# Klassenhierarchie in Eclipse



## beetofen (14. Mai 2005)

Hallo alle zusammen!

Ich versuche grad unter Eclipse ein Plugin zu schreiben. Dabei soll man dann auf einen Button klicken können und dann soll sich ein neues Fenster öffnen. In dem Fenster soll dann eine Klassenhierarchie angezeigt werden.
Eclipse muss doch im Kern sicherlich irgendwo eine Hierarchie vom aktuellen Projekt gespeichert haben, oder? Kann mir jemand sagen, wie ich da rankomme?
Ich vermute, dass man da irgendwie über den Arbeitsbereichskern, also IRessource mit den Schnittstellen IFile, IFolder, IProject und IWorkspaceRoot rankommt.

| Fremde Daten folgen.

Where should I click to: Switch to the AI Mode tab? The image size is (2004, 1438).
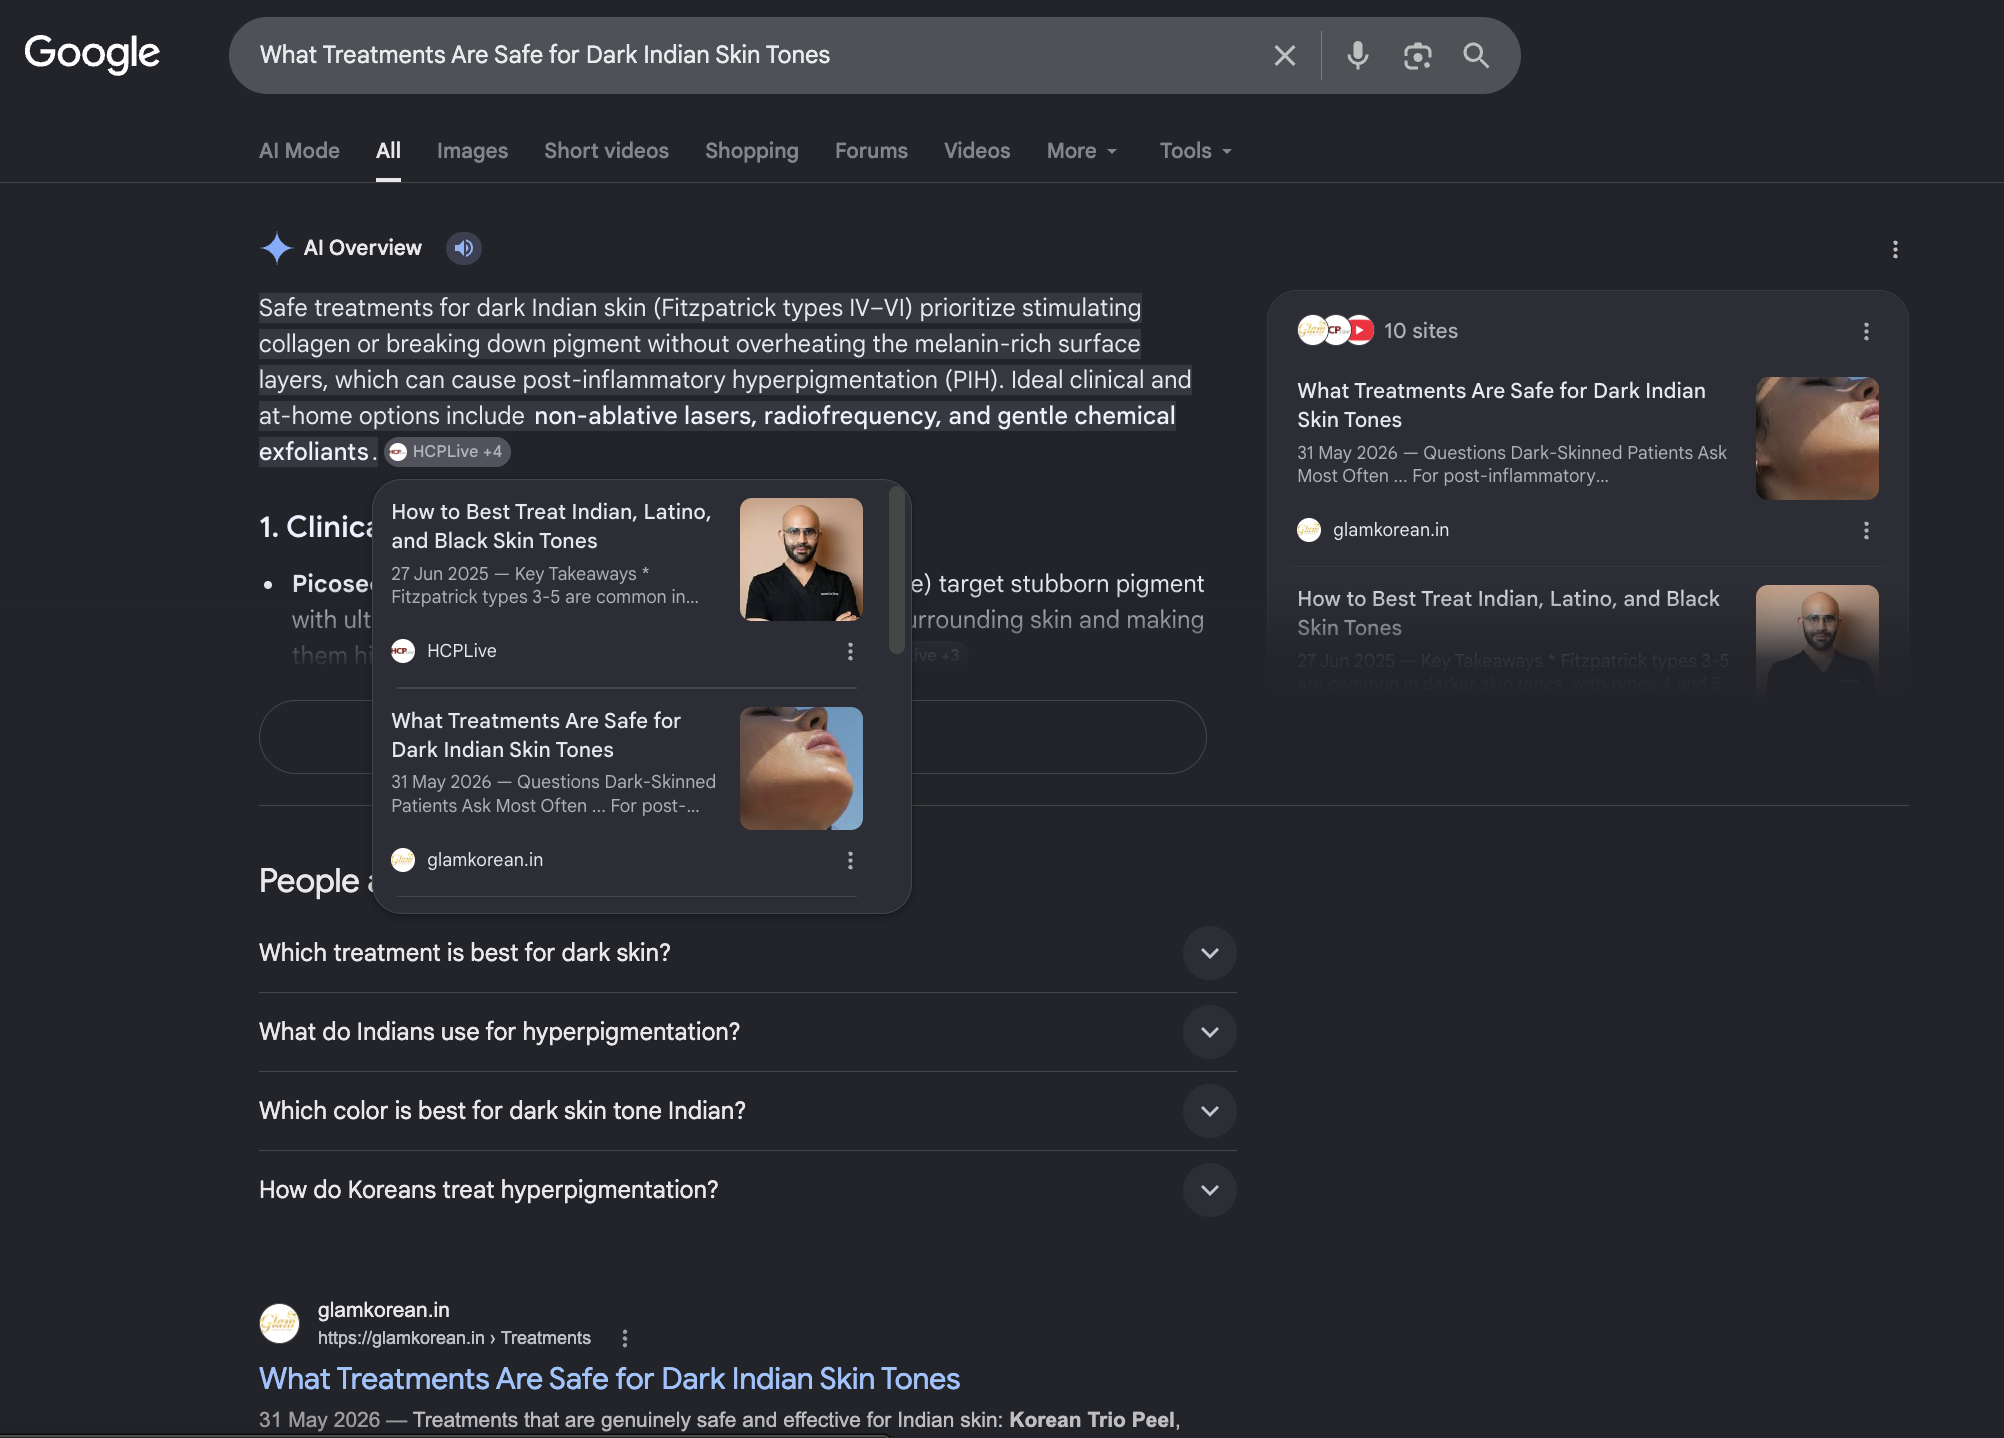299,151
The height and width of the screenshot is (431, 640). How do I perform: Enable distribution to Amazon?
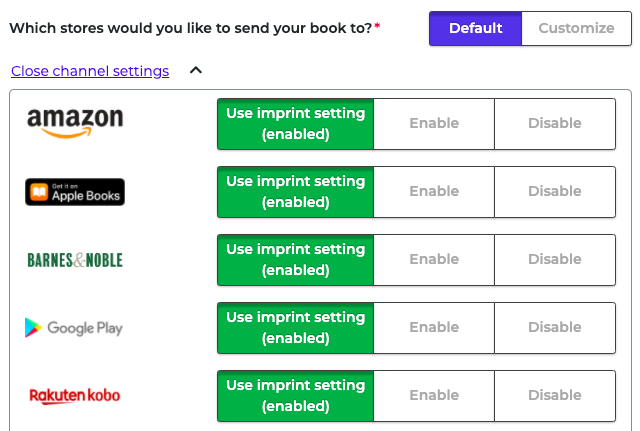pyautogui.click(x=434, y=124)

Hat da vielleicht jemand Erfahrungen und kann mir helfen?

mfg, beetofen


----------



## Roar (14. Mai 2005)

du meinst sowas wie die Hierachy view die schon standartmäßig dabei is?


----------



## beetofen (14. Mai 2005)

Naja, eher wie ein Klassendiagramm. Dazu müsste man natürlich erstmal wissen, welche Klassenvererbungen und Methoden es gibt.


----------